La notte delle streghe
La notte di San Giovanni, che cade il 24 giugno, è la notte delle streghe, un'usanza simile alla notte di Halloween, negli Stati Uniti d'America. In paese non s'indossano e non s'illuminano zucche per sembrare fantasmi vaganti nella notte per atterrire i passanti. A mezzanotte in punto le streghe danno appuntamento ai crocicchi delle strade e, chi ama il brivido, le vede arrivare puntuali all'ora stabilita. Basta presentarsi, meglio se in compagnia di amici, muniti di un ramo biforcuto di fico, tenuto fisso sotto il mento. È passata alla cronaca locale una notte degli anni '50. In paese era arrivato da poco un signore di una certa età. Con molta insistenza venne convinto ad assistere all'incontro.
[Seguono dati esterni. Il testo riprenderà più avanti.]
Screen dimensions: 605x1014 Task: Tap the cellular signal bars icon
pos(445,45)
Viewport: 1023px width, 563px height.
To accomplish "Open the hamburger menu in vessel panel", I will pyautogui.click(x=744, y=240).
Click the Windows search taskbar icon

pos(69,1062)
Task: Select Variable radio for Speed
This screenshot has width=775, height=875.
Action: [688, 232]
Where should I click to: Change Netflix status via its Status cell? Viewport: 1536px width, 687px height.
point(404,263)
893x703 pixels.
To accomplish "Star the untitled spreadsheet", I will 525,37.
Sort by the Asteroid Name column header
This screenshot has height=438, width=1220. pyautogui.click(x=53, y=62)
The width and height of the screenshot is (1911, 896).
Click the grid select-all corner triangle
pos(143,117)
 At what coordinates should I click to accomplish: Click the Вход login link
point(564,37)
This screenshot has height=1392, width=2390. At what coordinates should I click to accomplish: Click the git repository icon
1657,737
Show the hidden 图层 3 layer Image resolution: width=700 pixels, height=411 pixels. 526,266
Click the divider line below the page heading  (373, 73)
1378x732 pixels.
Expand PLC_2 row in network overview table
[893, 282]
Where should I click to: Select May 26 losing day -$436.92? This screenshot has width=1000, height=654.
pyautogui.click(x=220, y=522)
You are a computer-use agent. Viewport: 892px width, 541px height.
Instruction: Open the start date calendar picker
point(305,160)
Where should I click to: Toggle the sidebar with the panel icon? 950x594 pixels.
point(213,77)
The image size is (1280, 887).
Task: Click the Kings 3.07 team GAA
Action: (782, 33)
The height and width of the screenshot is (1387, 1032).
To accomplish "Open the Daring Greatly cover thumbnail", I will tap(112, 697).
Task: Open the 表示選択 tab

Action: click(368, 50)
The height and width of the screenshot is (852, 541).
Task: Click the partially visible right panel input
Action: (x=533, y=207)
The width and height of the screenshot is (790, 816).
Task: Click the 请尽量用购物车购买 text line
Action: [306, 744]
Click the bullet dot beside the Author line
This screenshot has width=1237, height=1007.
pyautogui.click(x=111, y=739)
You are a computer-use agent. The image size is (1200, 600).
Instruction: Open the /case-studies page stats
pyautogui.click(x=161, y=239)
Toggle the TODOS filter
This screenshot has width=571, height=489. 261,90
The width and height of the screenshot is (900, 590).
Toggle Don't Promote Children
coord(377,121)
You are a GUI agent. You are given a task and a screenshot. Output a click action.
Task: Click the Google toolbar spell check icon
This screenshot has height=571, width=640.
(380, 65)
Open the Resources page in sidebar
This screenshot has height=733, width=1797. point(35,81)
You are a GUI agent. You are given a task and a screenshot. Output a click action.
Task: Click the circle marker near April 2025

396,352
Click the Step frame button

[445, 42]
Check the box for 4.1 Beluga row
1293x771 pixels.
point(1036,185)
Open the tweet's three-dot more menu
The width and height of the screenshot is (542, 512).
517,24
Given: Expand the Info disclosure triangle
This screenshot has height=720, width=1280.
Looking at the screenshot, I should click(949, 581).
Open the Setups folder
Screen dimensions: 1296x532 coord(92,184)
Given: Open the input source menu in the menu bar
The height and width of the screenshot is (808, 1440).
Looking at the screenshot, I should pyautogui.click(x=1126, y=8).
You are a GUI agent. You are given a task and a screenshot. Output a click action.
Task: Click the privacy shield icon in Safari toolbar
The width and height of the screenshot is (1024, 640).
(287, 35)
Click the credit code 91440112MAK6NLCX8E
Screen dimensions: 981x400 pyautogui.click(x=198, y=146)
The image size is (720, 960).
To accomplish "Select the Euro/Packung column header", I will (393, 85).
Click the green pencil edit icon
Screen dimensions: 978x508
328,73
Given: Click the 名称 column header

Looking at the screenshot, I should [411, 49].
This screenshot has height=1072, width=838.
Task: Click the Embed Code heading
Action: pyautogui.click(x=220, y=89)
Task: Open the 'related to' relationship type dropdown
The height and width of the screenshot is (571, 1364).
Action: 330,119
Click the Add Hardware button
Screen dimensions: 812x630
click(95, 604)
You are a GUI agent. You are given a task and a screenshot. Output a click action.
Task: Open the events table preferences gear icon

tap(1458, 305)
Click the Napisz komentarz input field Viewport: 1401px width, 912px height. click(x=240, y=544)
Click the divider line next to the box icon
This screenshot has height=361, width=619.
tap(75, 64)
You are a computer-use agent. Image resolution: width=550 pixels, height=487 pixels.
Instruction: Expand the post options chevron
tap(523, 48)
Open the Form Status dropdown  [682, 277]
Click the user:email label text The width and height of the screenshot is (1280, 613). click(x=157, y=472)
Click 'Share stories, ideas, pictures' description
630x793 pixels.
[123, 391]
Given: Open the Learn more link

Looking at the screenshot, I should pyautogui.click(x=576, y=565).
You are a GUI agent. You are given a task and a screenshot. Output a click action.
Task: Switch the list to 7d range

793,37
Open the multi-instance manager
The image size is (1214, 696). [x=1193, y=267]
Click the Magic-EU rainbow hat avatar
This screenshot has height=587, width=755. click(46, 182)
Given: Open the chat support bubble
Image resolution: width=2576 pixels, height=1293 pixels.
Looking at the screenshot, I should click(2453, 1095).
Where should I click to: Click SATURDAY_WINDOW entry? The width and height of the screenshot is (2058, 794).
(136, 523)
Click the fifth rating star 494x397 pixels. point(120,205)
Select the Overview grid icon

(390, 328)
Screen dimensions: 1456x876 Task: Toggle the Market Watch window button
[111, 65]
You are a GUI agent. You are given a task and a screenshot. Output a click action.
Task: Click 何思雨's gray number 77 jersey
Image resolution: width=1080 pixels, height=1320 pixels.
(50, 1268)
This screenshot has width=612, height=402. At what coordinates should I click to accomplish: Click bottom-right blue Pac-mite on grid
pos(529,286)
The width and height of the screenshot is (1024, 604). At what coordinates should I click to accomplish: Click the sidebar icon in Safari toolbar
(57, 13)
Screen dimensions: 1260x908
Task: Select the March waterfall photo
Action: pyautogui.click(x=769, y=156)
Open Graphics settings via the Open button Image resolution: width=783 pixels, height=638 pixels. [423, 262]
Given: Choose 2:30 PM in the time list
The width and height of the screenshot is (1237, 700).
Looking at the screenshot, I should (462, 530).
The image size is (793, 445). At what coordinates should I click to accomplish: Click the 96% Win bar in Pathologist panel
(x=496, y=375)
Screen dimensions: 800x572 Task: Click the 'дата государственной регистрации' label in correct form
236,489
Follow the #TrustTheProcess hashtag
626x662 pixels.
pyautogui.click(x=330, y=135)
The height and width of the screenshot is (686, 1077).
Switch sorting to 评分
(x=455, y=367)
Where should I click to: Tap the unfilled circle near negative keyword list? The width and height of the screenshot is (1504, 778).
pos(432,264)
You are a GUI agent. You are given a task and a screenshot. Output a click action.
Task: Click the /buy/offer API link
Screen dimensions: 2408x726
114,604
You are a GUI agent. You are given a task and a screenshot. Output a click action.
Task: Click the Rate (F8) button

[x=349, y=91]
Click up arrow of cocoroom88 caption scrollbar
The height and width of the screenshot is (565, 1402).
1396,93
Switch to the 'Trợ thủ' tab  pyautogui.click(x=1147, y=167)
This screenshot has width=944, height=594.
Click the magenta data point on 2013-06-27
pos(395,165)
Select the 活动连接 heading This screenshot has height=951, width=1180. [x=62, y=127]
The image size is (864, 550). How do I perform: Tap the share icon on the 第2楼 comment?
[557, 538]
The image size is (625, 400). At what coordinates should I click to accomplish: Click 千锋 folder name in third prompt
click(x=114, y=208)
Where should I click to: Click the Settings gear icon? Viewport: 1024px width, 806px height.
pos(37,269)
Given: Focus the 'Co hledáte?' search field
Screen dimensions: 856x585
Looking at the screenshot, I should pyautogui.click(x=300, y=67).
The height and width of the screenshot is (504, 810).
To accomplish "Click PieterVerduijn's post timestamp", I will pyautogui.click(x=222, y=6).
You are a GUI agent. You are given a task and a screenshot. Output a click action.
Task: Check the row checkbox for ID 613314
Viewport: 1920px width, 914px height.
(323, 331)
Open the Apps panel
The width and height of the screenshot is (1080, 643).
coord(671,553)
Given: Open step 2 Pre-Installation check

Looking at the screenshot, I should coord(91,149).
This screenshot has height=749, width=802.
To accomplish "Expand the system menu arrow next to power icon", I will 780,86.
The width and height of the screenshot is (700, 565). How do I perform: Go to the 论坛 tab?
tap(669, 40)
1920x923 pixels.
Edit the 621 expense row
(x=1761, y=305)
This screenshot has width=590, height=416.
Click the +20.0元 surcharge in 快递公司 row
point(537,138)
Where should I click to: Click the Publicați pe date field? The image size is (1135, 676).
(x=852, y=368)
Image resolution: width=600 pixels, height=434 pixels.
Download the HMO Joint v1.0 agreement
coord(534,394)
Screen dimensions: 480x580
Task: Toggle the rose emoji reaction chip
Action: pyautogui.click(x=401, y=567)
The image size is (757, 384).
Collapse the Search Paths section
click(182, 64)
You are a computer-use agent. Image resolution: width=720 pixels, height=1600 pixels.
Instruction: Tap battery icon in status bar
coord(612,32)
Nascosti dietro una siepe, con i rami d'obbligo sotto il mento, a mezzanotte in punto, nel silenzio più assoluto, gli spettatori sentono levarsi nell'aria lo scalpitare di un cavallo e vedono sfrecciare , come fantasma, una strega avvolta in un lenzuolo. Il malcapitato sta per svenire, si teme il peggio. Solo qualche giorno più tardi egli verrà a sapere che la strega altri non era che un baldo giovanotto del paese con la passione dei cavalli e del .... brivido altrui.
San Martino
Per San Martino è tradizione molto diffusa nella zona di trascorrere insieme ed in allegria la serata. Riuniti in una casa, si gioca a carte, si mangiano le castagne, si beve il vino nuovo. Una volta gli uomini festeggiavano la serata facendo il giro delle cantine del paese,. Solo i proprietari terrieri possedevano il vino ed in quel giorno si mostravano disponibili ad offrirne un bicchiere a chi bussava alla loro porta. La fila era sempre lunga. Chi lo beveva si leccava veramente i baffi, non solo perché il vino era buono, ma perché allora era una bevanda che non tutti potevano permettersi nella propria casa. Tutt'al più si beveva "l'acquadicc". Vagando di porta in porta si faceva il pieno, l'allegria cresceva di tono e diventava canto che si perdeva nella buia e fredda notte novembrina.
Il sermoncino
A Natale usa recitare il sermoncino davanti a Gesù Bambino. Ogni bambino ne impara uno, suggerito dal parroco o dalle maestre. Con il cuore che batte forte forte si sale il primo gradino dell'altare e, guardando Gesù Bambino posto in un bel tronetto dorato o nel presepe, ad un cenno del suggeritore si comincia. Il brusio cessa all'istante. La voce dei bimbi si alza timida, sale di tono, s'inceppa, riprende sicura e termina nell'applauso generale della platea, formata in prevalenza dalle mamme commosse dalle promesse di bontà, d'amore, di pace rivolte a tutta la famiglia. Come premio ogni bambino riceve caramelle e torroncini.